Work required:
Arrange every line of the listing below into a Markdown table with two columns, Row and Line, numbering the rows in order and leaving out blank lines.

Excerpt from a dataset
..........

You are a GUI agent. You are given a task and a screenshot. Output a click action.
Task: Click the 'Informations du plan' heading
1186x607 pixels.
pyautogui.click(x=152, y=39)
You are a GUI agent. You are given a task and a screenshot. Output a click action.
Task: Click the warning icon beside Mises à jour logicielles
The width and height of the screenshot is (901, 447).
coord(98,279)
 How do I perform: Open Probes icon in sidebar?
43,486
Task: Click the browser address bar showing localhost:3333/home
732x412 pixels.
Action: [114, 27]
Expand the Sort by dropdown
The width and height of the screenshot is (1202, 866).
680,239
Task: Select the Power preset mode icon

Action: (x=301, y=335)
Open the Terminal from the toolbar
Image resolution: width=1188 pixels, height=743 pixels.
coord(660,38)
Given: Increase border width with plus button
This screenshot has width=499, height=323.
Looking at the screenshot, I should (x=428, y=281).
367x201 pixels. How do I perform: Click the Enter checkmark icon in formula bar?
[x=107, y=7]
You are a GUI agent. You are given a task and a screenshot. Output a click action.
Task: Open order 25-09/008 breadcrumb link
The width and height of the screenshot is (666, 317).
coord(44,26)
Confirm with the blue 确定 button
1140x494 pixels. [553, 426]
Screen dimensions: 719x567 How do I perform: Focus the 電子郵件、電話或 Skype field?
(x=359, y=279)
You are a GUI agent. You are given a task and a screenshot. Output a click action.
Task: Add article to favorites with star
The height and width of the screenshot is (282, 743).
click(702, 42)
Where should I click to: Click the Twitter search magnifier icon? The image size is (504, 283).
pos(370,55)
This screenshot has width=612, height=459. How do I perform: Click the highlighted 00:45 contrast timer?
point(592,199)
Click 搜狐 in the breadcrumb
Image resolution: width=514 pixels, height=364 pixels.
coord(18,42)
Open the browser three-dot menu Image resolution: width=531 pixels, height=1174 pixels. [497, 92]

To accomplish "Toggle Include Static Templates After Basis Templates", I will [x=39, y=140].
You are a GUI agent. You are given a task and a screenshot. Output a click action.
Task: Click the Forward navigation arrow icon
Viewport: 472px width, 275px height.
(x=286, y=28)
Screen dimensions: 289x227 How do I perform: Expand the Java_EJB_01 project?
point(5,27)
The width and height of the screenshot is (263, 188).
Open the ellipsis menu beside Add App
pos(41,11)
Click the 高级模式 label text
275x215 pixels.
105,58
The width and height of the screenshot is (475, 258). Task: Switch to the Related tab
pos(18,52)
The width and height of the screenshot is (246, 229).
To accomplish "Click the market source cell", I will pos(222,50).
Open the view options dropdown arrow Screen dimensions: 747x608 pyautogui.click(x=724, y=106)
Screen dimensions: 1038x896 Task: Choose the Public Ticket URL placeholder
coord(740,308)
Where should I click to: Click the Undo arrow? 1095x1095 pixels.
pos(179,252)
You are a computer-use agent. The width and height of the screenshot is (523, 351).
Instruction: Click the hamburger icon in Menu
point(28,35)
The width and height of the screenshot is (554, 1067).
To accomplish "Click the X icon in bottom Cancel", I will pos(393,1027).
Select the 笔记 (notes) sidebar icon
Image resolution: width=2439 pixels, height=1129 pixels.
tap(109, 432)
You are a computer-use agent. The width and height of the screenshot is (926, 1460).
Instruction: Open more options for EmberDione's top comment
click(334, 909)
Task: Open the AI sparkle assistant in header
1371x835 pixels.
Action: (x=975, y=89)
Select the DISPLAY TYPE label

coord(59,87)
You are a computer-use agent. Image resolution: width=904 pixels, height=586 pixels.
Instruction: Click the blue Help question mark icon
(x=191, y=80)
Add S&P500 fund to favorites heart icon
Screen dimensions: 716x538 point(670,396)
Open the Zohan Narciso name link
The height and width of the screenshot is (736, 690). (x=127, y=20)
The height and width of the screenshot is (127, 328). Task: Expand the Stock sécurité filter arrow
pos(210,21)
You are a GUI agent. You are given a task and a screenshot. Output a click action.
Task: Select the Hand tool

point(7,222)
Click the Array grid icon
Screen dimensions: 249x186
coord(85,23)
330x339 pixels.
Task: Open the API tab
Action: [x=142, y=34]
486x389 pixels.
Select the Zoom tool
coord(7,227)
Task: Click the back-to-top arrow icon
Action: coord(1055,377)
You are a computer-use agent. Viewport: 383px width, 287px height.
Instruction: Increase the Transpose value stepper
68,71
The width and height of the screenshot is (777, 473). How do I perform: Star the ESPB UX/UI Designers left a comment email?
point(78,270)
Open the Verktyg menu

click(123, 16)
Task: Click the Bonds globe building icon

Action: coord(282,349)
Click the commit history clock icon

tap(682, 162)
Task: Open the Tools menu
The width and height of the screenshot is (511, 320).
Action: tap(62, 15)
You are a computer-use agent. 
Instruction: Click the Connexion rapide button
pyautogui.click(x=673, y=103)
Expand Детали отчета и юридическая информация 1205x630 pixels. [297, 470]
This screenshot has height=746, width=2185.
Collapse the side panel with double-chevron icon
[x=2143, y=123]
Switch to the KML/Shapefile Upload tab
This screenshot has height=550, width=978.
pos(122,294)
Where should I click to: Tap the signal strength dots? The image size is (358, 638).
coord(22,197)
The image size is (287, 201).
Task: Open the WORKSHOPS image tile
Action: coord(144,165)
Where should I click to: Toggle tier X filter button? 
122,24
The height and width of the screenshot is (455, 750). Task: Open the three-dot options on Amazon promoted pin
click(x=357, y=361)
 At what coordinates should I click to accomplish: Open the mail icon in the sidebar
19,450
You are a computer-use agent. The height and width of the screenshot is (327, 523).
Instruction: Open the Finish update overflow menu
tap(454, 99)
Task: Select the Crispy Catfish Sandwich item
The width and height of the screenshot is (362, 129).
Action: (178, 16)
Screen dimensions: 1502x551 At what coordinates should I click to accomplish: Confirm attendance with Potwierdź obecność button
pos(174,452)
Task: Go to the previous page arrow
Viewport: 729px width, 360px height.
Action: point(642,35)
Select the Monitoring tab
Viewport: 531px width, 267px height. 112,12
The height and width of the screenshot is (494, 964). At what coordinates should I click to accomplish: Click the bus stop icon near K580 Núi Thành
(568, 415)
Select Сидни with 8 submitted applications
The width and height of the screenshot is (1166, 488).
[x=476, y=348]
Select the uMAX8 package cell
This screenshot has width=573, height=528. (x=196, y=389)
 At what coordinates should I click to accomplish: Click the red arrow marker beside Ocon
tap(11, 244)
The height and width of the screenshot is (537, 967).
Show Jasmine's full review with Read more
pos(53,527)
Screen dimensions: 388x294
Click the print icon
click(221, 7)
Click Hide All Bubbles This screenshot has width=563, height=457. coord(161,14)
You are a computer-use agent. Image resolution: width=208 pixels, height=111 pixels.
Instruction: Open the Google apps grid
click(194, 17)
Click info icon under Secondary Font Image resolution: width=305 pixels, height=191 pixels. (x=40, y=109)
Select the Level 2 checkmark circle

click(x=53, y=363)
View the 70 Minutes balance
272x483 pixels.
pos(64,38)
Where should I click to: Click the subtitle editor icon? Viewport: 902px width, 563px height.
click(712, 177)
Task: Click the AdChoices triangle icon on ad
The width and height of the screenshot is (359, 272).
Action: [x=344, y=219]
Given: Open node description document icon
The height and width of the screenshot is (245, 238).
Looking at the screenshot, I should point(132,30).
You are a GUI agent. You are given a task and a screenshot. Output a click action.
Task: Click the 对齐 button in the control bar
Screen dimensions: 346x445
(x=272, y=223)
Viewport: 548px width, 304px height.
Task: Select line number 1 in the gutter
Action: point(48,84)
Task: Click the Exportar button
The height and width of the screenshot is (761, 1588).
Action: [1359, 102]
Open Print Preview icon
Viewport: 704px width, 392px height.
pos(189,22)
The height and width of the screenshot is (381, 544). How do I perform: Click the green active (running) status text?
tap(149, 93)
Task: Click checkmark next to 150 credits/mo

..........

The completed task:
| Row | Line |
|---|---|
| 1 | You are a GUI agent. You are given a task and a screenshot. Output a click action. |
| 2 | Task: Click the 'Informations du plan' heading |
| 3 | 1186x607 pixels. |
| 4 | pyautogui.click(x=152, y=39) |
| 5 | You are a GUI agent. You are given a task and a screenshot. Output a click action. |
| 6 | Task: Click the warning icon beside Mises à jour logicielles |
| 7 | The width and height of the screenshot is (901, 447). |
| 8 | coord(98,279) |
| 9 |  How do I perform: Open Probes icon in sidebar? |
| 10 | 43,486 |
| 11 | Task: Click the browser address bar showing localhost:3333/home |
| 12 | 732x412 pixels. |
| 13 | Action: [114, 27] |
| 14 | Expand the Sort by dropdown |
| 15 | The width and height of the screenshot is (1202, 866). |
| 16 | 680,239 |
| 17 | Task: Select the Power preset mode icon |
| 18 | Action: (x=301, y=335) |
| 19 | Open the Terminal from the toolbar |
| 20 | Image resolution: width=1188 pixels, height=743 pixels. |
| 21 | coord(660,38) |
| 22 | Given: Increase border width with plus button |
| 23 | This screenshot has width=499, height=323. |
| 24 | Looking at the screenshot, I should (x=428, y=281). |
| 25 | 367x201 pixels. How do I perform: Click the Enter checkmark icon in formula bar? |
| 26 | [x=107, y=7] |
| 27 | You are a GUI agent. You are given a task and a screenshot. Output a click action. |
| 28 | Task: Open order 25-09/008 breadcrumb link |
| 29 | The width and height of the screenshot is (666, 317). |
| 30 | coord(44,26) |
| 31 | Confirm with the blue 确定 button |
| 32 | 1140x494 pixels. [553, 426] |
| 33 | Screen dimensions: 719x567 How do I perform: Focus the 電子郵件、電話或 Skype field? |
| 34 | (x=359, y=279) |
| 35 | You are a GUI agent. You are given a task and a screenshot. Output a click action. |
| 36 | Task: Add article to favorites with star |
| 37 | The height and width of the screenshot is (282, 743). |
| 38 | click(702, 42) |
| 39 | Where should I click to: Click the Twitter search magnifier icon? The image size is (504, 283). |
| 40 | pos(370,55) |
| 41 | This screenshot has width=612, height=459. How do I perform: Click the highlighted 00:45 contrast timer? |
| 42 | point(592,199) |
| 43 | Click 搜狐 in the breadcrumb |
| 44 | Image resolution: width=514 pixels, height=364 pixels. |
| 45 | coord(18,42) |
| 46 | Open the browser three-dot menu Image resolution: width=531 pixels, height=1174 pixels. [497, 92] |
| 47 | To accomplish "Toggle Include Static Templates After Basis Templates", I will [x=39, y=140]. |
| 48 | You are a GUI agent. You are given a task and a screenshot. Output a click action. |
| 49 | Task: Click the Forward navigation arrow icon |
| 50 | Viewport: 472px width, 275px height. |
| 51 | (x=286, y=28) |
| 52 | Screen dimensions: 289x227 How do I perform: Expand the Java_EJB_01 project? |
| 53 | point(5,27) |
| 54 | The width and height of the screenshot is (263, 188). |
| 55 | Open the ellipsis menu beside Add App |
| 56 | pos(41,11) |
| 57 | Click the 高级模式 label text |
| 58 | 275x215 pixels. |
| 59 | 105,58 |
| 60 | The width and height of the screenshot is (475, 258). Task: Switch to the Related tab |
| 61 | pos(18,52) |
| 62 | The width and height of the screenshot is (246, 229). |
| 63 | To accomplish "Click the market source cell", I will pos(222,50). |
| 64 | Open the view options dropdown arrow Screen dimensions: 747x608 pyautogui.click(x=724, y=106) |
| 65 | Screen dimensions: 1038x896 Task: Choose the Public Ticket URL placeholder |
| 66 | coord(740,308) |
| 67 | Where should I click to: Click the Undo arrow? 1095x1095 pixels. |
| 68 | pos(179,252) |
| 69 | You are a computer-use agent. The width and height of the screenshot is (523, 351). |
| 70 | Instruction: Click the hamburger icon in Menu |
| 71 | point(28,35) |
| 72 | The width and height of the screenshot is (554, 1067). |
| 73 | To accomplish "Click the X icon in bottom Cancel", I will pos(393,1027). |
| 74 | Select the 笔记 (notes) sidebar icon |
| 75 | Image resolution: width=2439 pixels, height=1129 pixels. |
| 76 | tap(109, 432) |
| 77 | You are a computer-use agent. The width and height of the screenshot is (926, 1460). |
| 78 | Instruction: Open more options for EmberDione's top comment |
| 79 | click(334, 909) |
| 80 | Task: Open the AI sparkle assistant in header |
| 81 | 1371x835 pixels. |
| 82 | Action: (x=975, y=89) |
| 83 | Select the DISPLAY TYPE label |
| 84 | coord(59,87) |
| 85 | You are a computer-use agent. Image resolution: width=904 pixels, height=586 pixels. |
| 86 | Instruction: Click the blue Help question mark icon |
| 87 | (x=191, y=80) |
| 88 | Add S&P500 fund to favorites heart icon |
| 89 | Screen dimensions: 716x538 point(670,396) |
| 90 | Open the Zohan Narciso name link |
| 91 | The height and width of the screenshot is (736, 690). (x=127, y=20) |
| 92 | The height and width of the screenshot is (127, 328). Task: Expand the Stock sécurité filter arrow |
| 93 | pos(210,21) |
| 94 | You are a GUI agent. You are given a task and a screenshot. Output a click action. |
| 95 | Task: Select the Hand tool |
| 96 | point(7,222) |
| 97 | Click the Array grid icon |
| 98 | Screen dimensions: 249x186 |
| 99 | coord(85,23) |
| 100 | 330x339 pixels. |
| 101 | Task: Open the API tab |
| 102 | Action: [x=142, y=34] |
| 103 | 486x389 pixels. |
| 104 | Select the Zoom tool |
| 105 | coord(7,227) |
| 106 | Task: Click the back-to-top arrow icon |
| 107 | Action: coord(1055,377) |
| 108 | You are a computer-use agent. Viewport: 383px width, 287px height. |
| 109 | Instruction: Increase the Transpose value stepper |
| 110 | 68,71 |
| 111 | The width and height of the screenshot is (777, 473). How do I perform: Star the ESPB UX/UI Designers left a comment email? |
| 112 | point(78,270) |
| 113 | Open the Verktyg menu |
| 114 | click(123, 16) |
| 115 | Task: Click the Bonds globe building icon |
| 116 | Action: coord(282,349) |
| 117 | Click the commit history clock icon |
| 118 | tap(682, 162) |
| 119 | Task: Open the Tools menu |
| 120 | The width and height of the screenshot is (511, 320). |
| 121 | Action: tap(62, 15) |
| 122 | You are a computer-use agent.  |
| 123 | Instruction: Click the Connexion rapide button |
| 124 | pyautogui.click(x=673, y=103) |
| 125 | Expand Детали отчета и юридическая информация 1205x630 pixels. [297, 470] |
| 126 | This screenshot has height=746, width=2185. |
| 127 | Collapse the side panel with double-chevron icon |
| 128 | [x=2143, y=123] |
| 129 | Switch to the KML/Shapefile Upload tab |
| 130 | This screenshot has height=550, width=978. |
| 131 | pos(122,294) |
| 132 | Where should I click to: Tap the signal strength dots? The image size is (358, 638). |
| 133 | coord(22,197) |
| 134 | The image size is (287, 201). |
| 135 | Task: Open the WORKSHOPS image tile |
| 136 | Action: coord(144,165) |
| 137 | Where should I click to: Toggle tier X filter button?  |
| 138 | 122,24 |
| 139 | The height and width of the screenshot is (455, 750). Task: Open the three-dot options on Amazon promoted pin |
| 140 | click(x=357, y=361) |
| 141 |  At what coordinates should I click to accomplish: Open the mail icon in the sidebar |
| 142 | 19,450 |
| 143 | You are a computer-use agent. The height and width of the screenshot is (327, 523). |
| 144 | Instruction: Open the Finish update overflow menu |
| 145 | tap(454, 99) |
| 146 | Task: Select the Crispy Catfish Sandwich item |
| 147 | The width and height of the screenshot is (362, 129). |
| 148 | Action: (178, 16) |
| 149 | Screen dimensions: 1502x551 At what coordinates should I click to accomplish: Confirm attendance with Potwierdź obecność button |
| 150 | pos(174,452) |
| 151 | Task: Go to the previous page arrow |
| 152 | Viewport: 729px width, 360px height. |
| 153 | Action: point(642,35) |
| 154 | Select the Monitoring tab |
| 155 | Viewport: 531px width, 267px height. 112,12 |
| 156 | The height and width of the screenshot is (494, 964). At what coordinates should I click to accomplish: Click the bus stop icon near K580 Núi Thành |
| 157 | (568, 415) |
| 158 | Select Сидни with 8 submitted applications |
| 159 | The width and height of the screenshot is (1166, 488). |
| 160 | [x=476, y=348] |
| 161 | Select the uMAX8 package cell |
| 162 | This screenshot has width=573, height=528. (x=196, y=389) |
| 163 |  At what coordinates should I click to accomplish: Click the red arrow marker beside Ocon |
| 164 | tap(11, 244) |
| 165 | The height and width of the screenshot is (537, 967). |
| 166 | Show Jasmine's full review with Read more |
| 167 | pos(53,527) |
| 168 | Screen dimensions: 388x294 |
| 169 | Click the print icon |
| 170 | click(221, 7) |
| 171 | Click Hide All Bubbles This screenshot has width=563, height=457. coord(161,14) |
| 172 | You are a computer-use agent. Image resolution: width=208 pixels, height=111 pixels. |
| 173 | Instruction: Open the Google apps grid |
| 174 | click(194, 17) |
| 175 | Click info icon under Secondary Font Image resolution: width=305 pixels, height=191 pixels. (x=40, y=109) |
| 176 | Select the Level 2 checkmark circle |
| 177 | click(x=53, y=363) |
| 178 | View the 70 Minutes balance |
| 179 | 272x483 pixels. |
| 180 | pos(64,38) |
| 181 | Where should I click to: Click the subtitle editor icon? Viewport: 902px width, 563px height. |
| 182 | click(712, 177) |
| 183 | Task: Click the AdChoices triangle icon on ad |
| 184 | The width and height of the screenshot is (359, 272). |
| 185 | Action: [x=344, y=219] |
| 186 | Given: Open node description document icon |
| 187 | The height and width of the screenshot is (245, 238). |
| 188 | Looking at the screenshot, I should point(132,30). |
| 189 | You are a GUI agent. You are given a task and a screenshot. Output a click action. |
| 190 | Task: Click the 对齐 button in the control bar |
| 191 | Screen dimensions: 346x445 |
| 192 | (x=272, y=223) |
| 193 | Viewport: 548px width, 304px height. |
| 194 | Task: Select line number 1 in the gutter |
| 195 | Action: point(48,84) |
| 196 | Task: Click the Exportar button |
| 197 | The height and width of the screenshot is (761, 1588). |
| 198 | Action: [1359, 102] |
| 199 | Open Print Preview icon |
| 200 | Viewport: 704px width, 392px height. |
| 201 | pos(189,22) |
| 202 | The height and width of the screenshot is (381, 544). How do I perform: Click the green active (running) status text? |
| 203 | tap(149, 93) |
| 204 | Task: Click checkmark next to 150 credits/mo |